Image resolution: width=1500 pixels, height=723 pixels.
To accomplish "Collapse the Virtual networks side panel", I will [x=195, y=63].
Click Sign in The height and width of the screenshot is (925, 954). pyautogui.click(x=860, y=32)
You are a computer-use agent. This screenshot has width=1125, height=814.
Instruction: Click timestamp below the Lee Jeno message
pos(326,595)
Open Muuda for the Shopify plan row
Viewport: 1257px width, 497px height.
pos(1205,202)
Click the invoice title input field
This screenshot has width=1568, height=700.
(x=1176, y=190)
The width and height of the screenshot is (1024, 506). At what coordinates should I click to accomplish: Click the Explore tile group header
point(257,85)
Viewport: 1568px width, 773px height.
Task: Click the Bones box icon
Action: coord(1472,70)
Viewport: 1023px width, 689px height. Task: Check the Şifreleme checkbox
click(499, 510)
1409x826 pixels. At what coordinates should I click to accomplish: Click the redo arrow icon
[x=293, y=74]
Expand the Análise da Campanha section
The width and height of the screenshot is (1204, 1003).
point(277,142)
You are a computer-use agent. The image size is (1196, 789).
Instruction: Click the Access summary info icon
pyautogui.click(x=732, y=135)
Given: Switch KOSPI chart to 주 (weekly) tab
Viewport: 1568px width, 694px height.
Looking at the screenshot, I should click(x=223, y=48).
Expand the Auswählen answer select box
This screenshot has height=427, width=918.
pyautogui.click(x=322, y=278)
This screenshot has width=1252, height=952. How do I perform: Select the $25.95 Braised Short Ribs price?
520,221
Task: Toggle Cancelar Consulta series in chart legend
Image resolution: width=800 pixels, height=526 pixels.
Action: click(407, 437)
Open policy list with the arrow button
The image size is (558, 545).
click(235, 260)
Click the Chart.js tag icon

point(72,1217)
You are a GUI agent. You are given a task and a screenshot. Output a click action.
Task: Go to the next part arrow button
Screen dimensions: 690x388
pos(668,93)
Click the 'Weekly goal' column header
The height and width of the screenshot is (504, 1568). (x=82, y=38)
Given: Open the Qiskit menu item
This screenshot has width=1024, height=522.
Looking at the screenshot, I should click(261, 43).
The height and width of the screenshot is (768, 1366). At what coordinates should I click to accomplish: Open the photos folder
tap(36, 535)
^^^^
Nothing in the data may be omitted; transcribe it exactly.

● **ANSWER AREA**
Image resolution: width=1500 pixels, height=723 pixels.
To accomplish "Collapse the Virtual networks side panel", I will [x=195, y=63].
Click Sign in The height and width of the screenshot is (925, 954). pyautogui.click(x=860, y=32)
You are a computer-use agent. This screenshot has width=1125, height=814.
Instruction: Click timestamp below the Lee Jeno message
pos(326,595)
Open Muuda for the Shopify plan row
Viewport: 1257px width, 497px height.
pos(1205,202)
Click the invoice title input field
This screenshot has width=1568, height=700.
(x=1176, y=190)
The width and height of the screenshot is (1024, 506). At what coordinates should I click to accomplish: Click the Explore tile group header
point(257,85)
Viewport: 1568px width, 773px height.
Task: Click the Bones box icon
Action: coord(1472,70)
Viewport: 1023px width, 689px height. Task: Check the Şifreleme checkbox
click(499, 510)
1409x826 pixels. At what coordinates should I click to accomplish: Click the redo arrow icon
[x=293, y=74]
Expand the Análise da Campanha section
The width and height of the screenshot is (1204, 1003).
point(277,142)
You are a computer-use agent. The image size is (1196, 789).
Instruction: Click the Access summary info icon
pyautogui.click(x=732, y=135)
Given: Switch KOSPI chart to 주 (weekly) tab
Viewport: 1568px width, 694px height.
Looking at the screenshot, I should click(x=223, y=48).
Expand the Auswählen answer select box
This screenshot has height=427, width=918.
pyautogui.click(x=322, y=278)
This screenshot has width=1252, height=952. How do I perform: Select the $25.95 Braised Short Ribs price?
520,221
Task: Toggle Cancelar Consulta series in chart legend
Image resolution: width=800 pixels, height=526 pixels.
Action: click(407, 437)
Open policy list with the arrow button
The image size is (558, 545).
click(235, 260)
Click the Chart.js tag icon

point(72,1217)
You are a GUI agent. You are given a task and a screenshot. Output a click action.
Task: Go to the next part arrow button
Screen dimensions: 690x388
pos(668,93)
Click the 'Weekly goal' column header
The height and width of the screenshot is (504, 1568). (x=82, y=38)
Given: Open the Qiskit menu item
This screenshot has width=1024, height=522.
Looking at the screenshot, I should click(261, 43).
The height and width of the screenshot is (768, 1366). At what coordinates should I click to accomplish: Open the photos folder
tap(36, 535)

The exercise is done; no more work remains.